The federal government lacks the expertise to mandate effective cybersecurity requirements for industry, according to Internet Security Alliance leader Larry Clinton, who says failures to secure the government’s own systems reveal the need for a major readjustment in thinking about cyber policy.
“[W]e can add government to the list of sectors that are highly regulated but fail to achieve acceptable levels of security,” Clinton said in a blog post late last week.
“The reason that these private and public entities are not faring well in terms of cybersecurity does not lie in the dedicated staff charged with providing security,” Clinton wrote. “The fault is in the system itself. Treating cybersecurity as simply a technical operational issue is an incomplete understanding of the issue. A different, enterprise wide, collaborative and economically based model needs to be evolved — and can be — developed and implemented.”
The blog is the latest in a series launched in November by ISA as part of a “national dialogue” to culminate in a comprehensive package of recommendations.
Earlier this month, Clinton said in a Jan. 14 post: “Traditional regulation empirically doesn’t work, in fact as we will show later it’s actually anti-security as it wastes scarce cybersecurity resources. It is an outmoded methodology for a modern problem.”
In the Jan. 22 post, Clinton said, “The foundational assumption of the expert agency regulatory model is that government knows what to do; all that is needed is to compel a recalcitrant private sector to follow government mandates. There is no evidence that government has attained that degree of expertise in cybersecurity. In fact, the data suggest the opposite.”
* * * * *
● **SET OF TASKS**:
1) From the article on cybersecurity regulation, print the part that opens with the words containing "The blog is" and closes with "package of recommendations.".
2) In the article on cybersecurity regulation, in what month did ISA launch its series of blog posts?

● **DATASET EXCERPT**:
* * * * *
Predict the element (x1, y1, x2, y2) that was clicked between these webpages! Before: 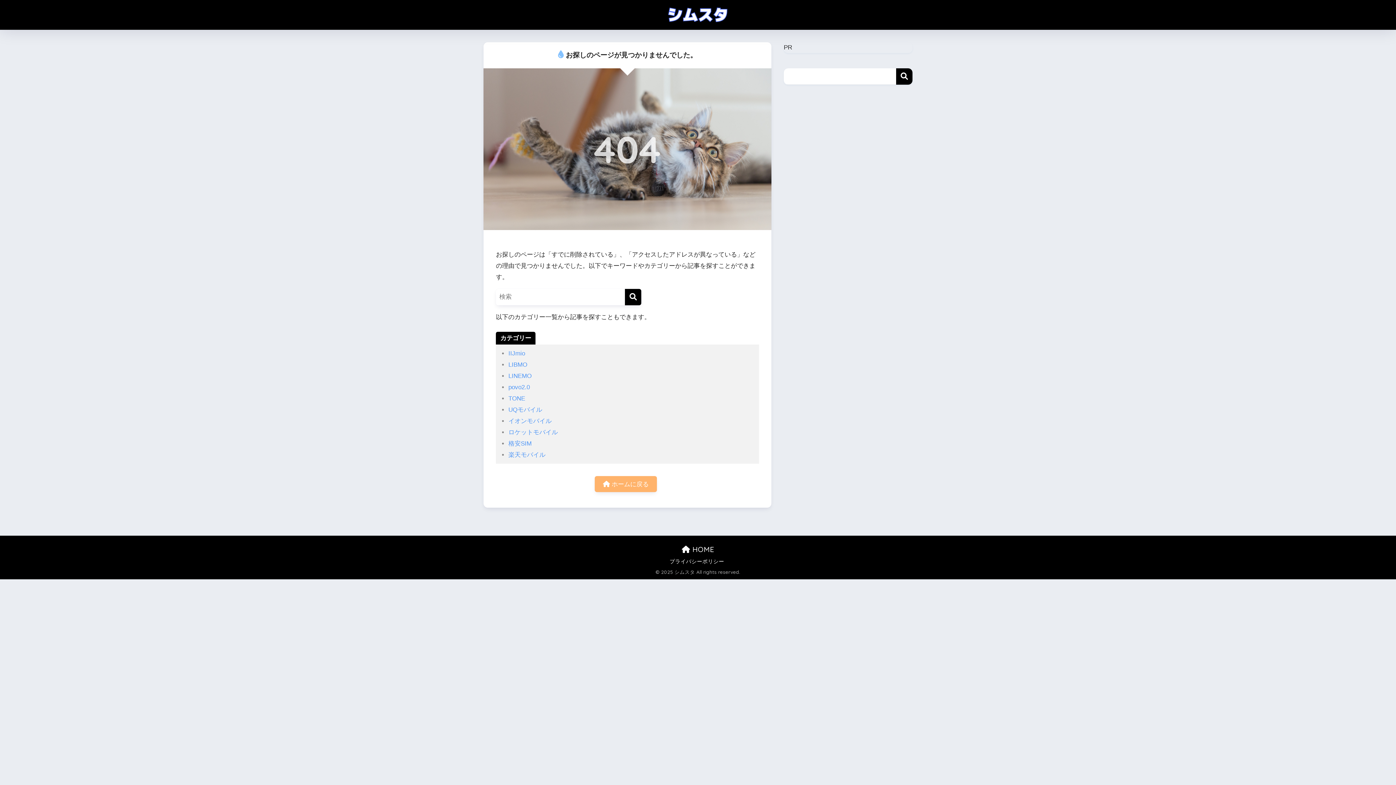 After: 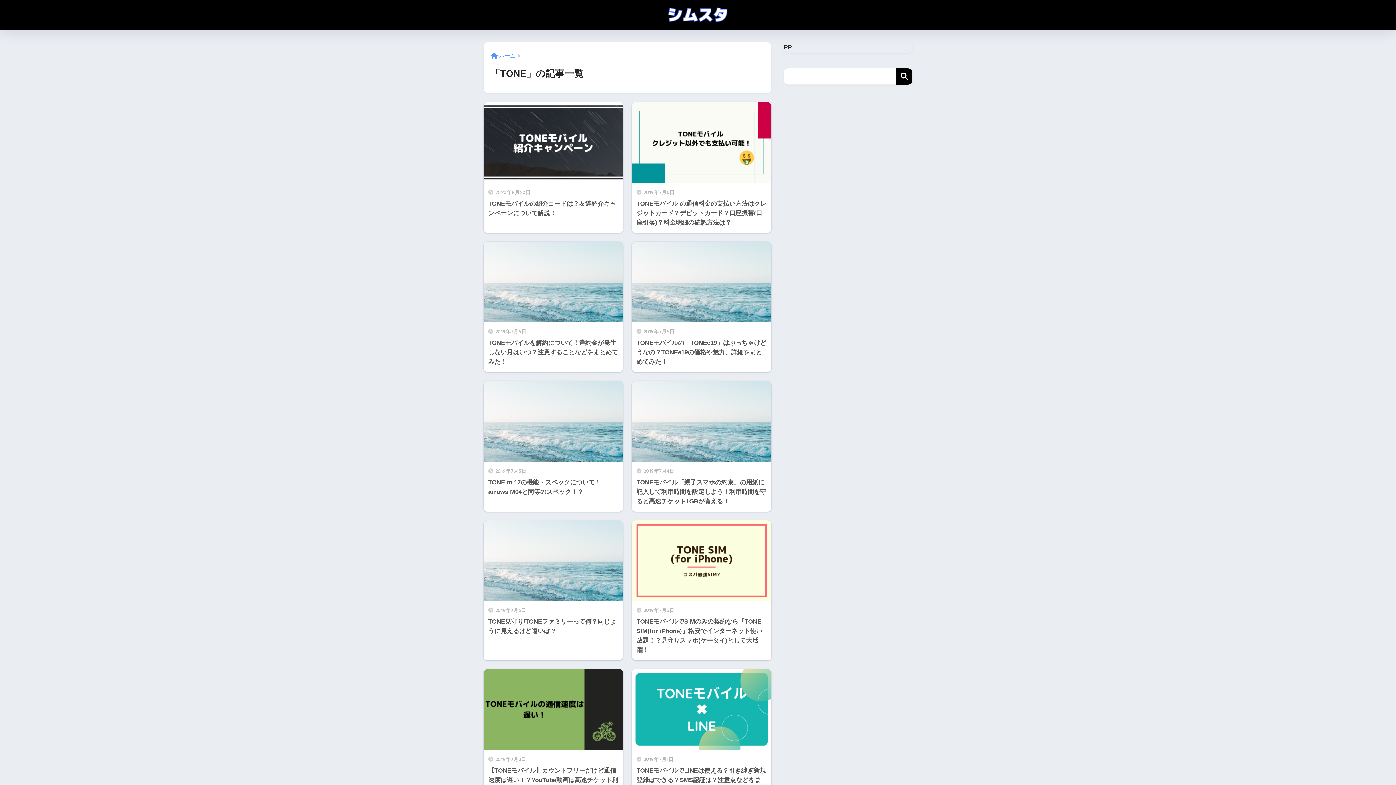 Action: label: TONE bbox: (508, 395, 525, 402)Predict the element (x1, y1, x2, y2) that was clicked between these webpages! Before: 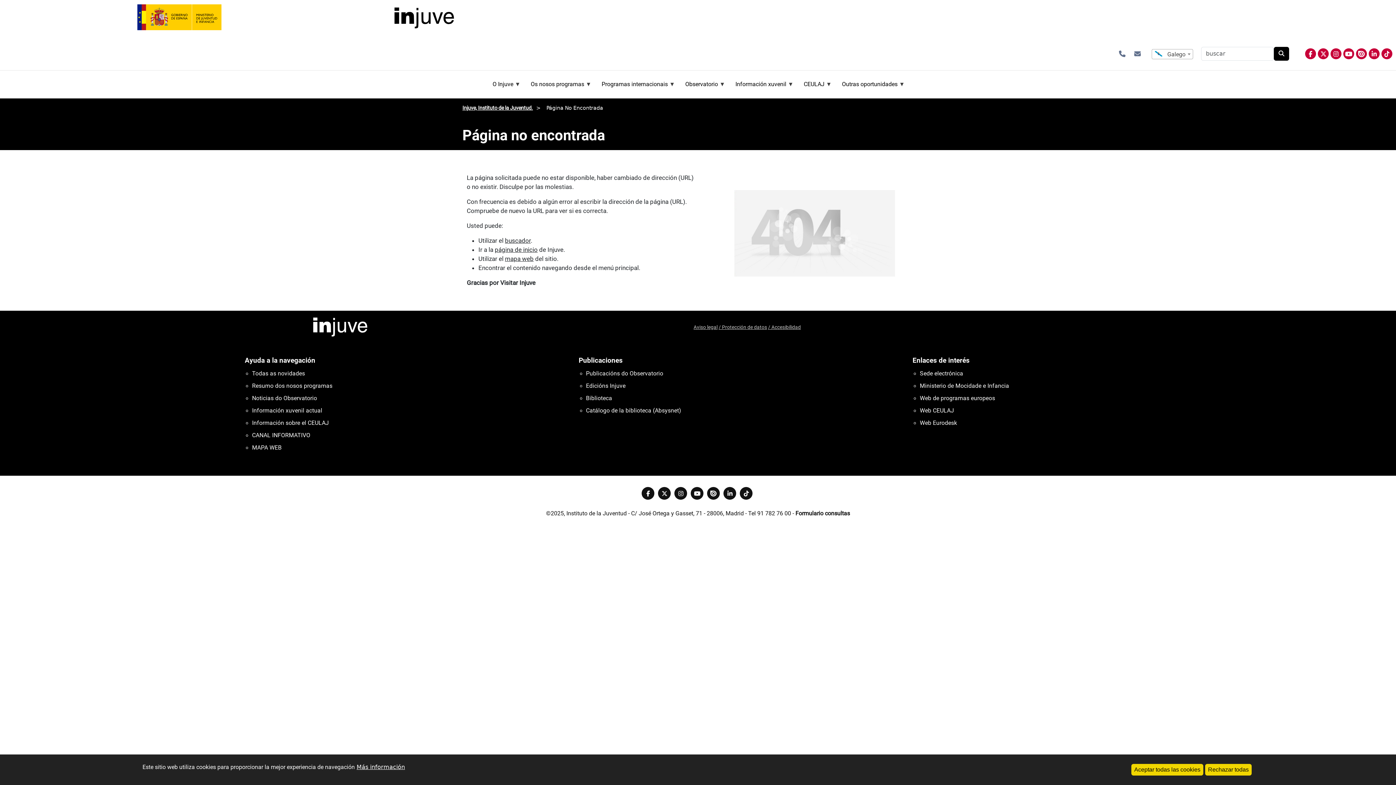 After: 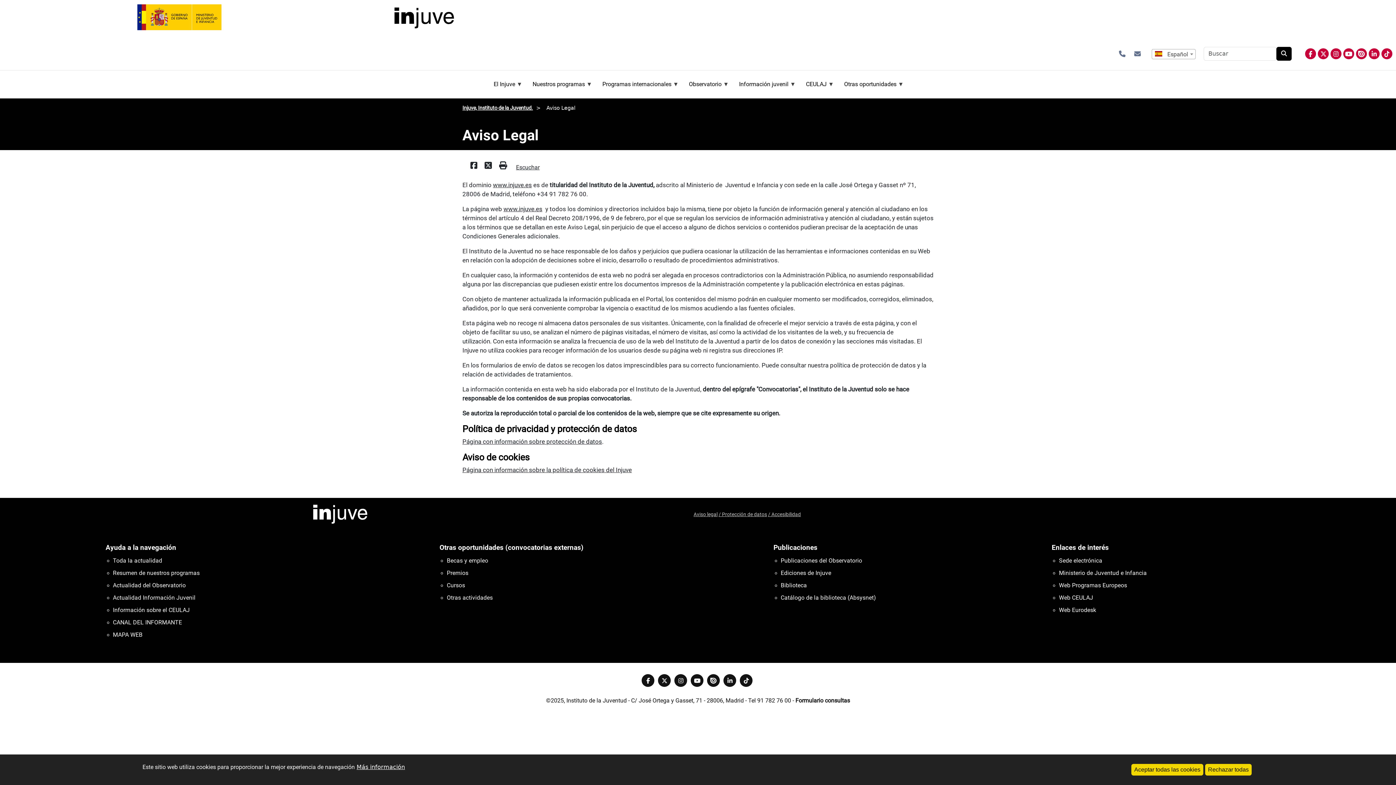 Action: label: Aviso legal bbox: (693, 323, 717, 330)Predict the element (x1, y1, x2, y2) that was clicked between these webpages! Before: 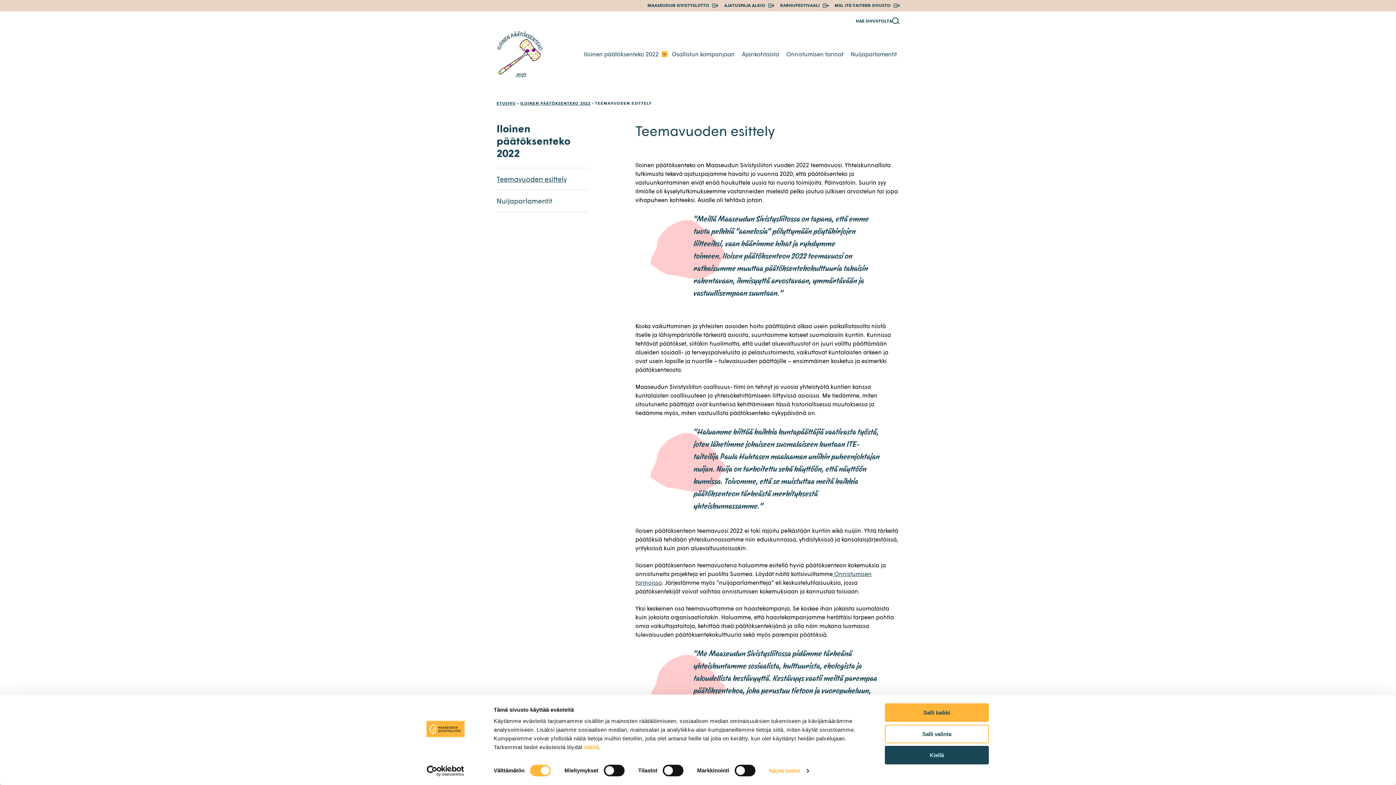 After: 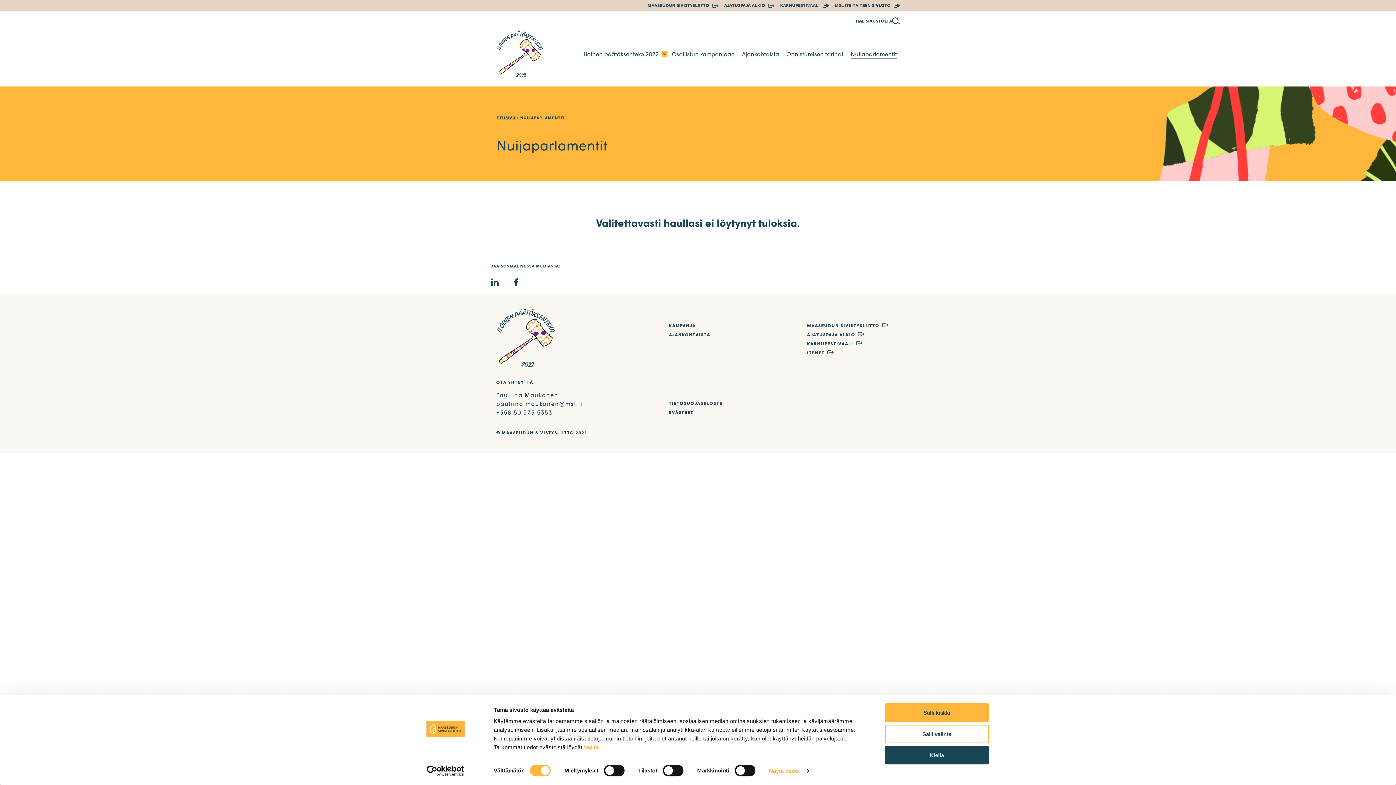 Action: label: Nuijaparlamentit bbox: (850, 49, 897, 58)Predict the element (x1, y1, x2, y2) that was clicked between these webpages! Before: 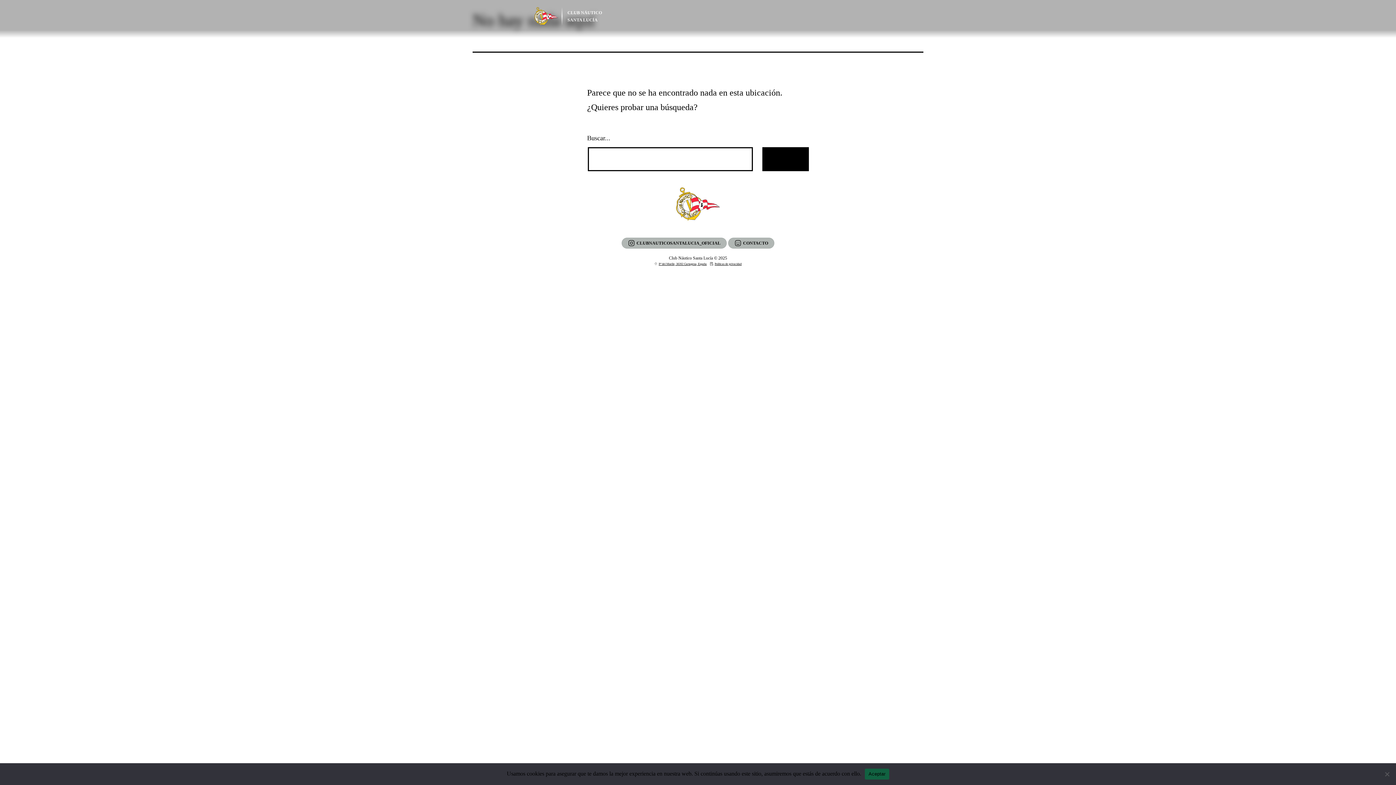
* * * * *
● **THE RESULTS**:
1)
The blog is the latest in a series launched in November by ISA as part of a “national dialogue” to culminate in a comprehensive package of recommendations.

2) November.